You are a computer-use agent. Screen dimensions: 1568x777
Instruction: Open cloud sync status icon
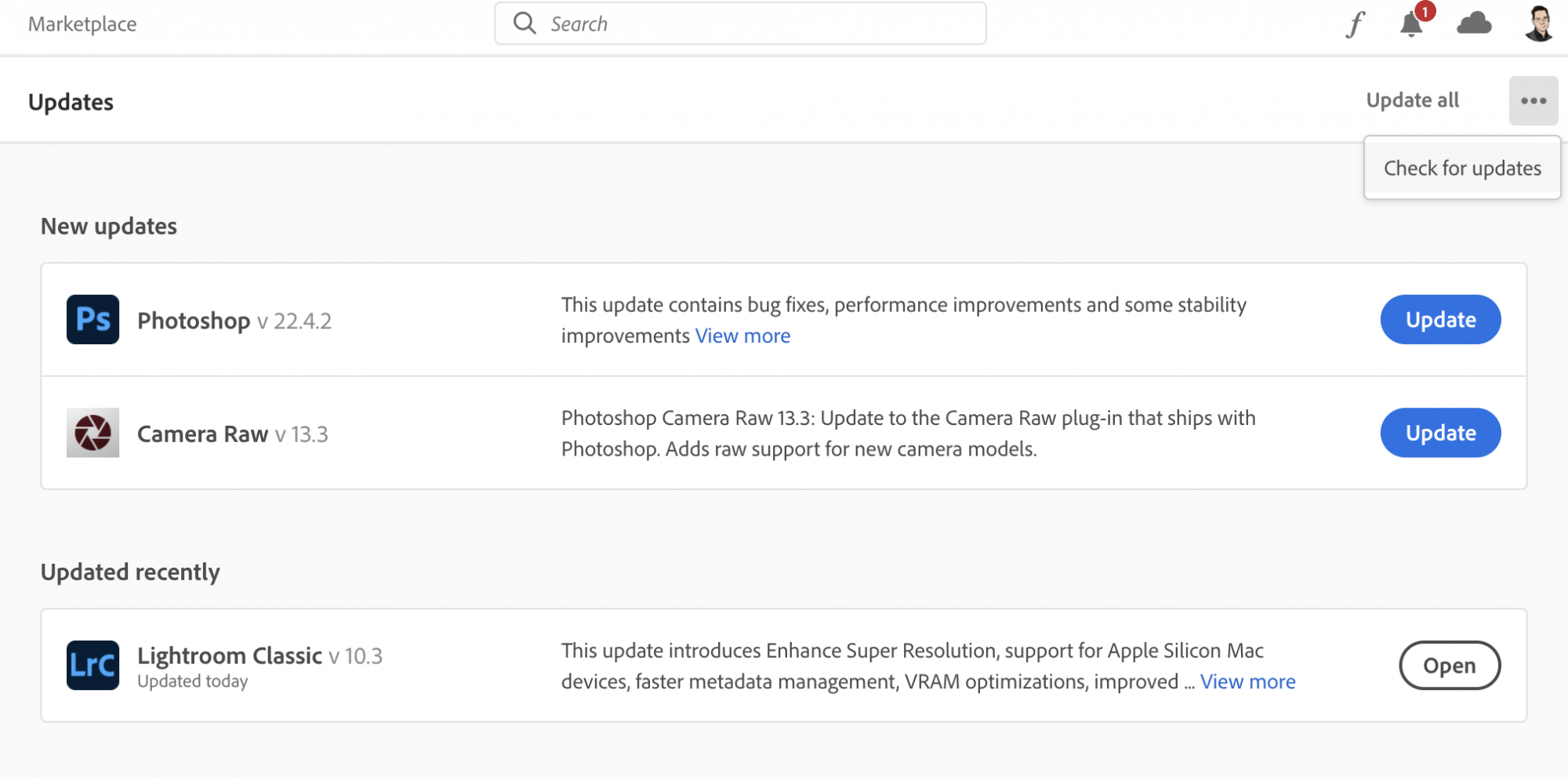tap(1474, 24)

--

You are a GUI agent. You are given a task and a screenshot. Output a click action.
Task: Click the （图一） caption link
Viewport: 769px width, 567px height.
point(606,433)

Your instructions — Copy every line of the data that holds the string "agent".

Exercise solution —
You are a computer-use agent. Screen dimensions: 1568x777
You are a GUI agent. You are given a task and a screenshot. Output a click action.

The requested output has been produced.